[Collected data entries]

BEGIN

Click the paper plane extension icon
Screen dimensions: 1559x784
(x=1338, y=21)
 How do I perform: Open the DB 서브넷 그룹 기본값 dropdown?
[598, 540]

END

**Work to complete**
Every record is to be retyped exactly as given.

**Task response**
Click the paper plane extension icon
Screen dimensions: 1559x784
(x=1338, y=21)
 How do I perform: Open the DB 서브넷 그룹 기본값 dropdown?
[598, 540]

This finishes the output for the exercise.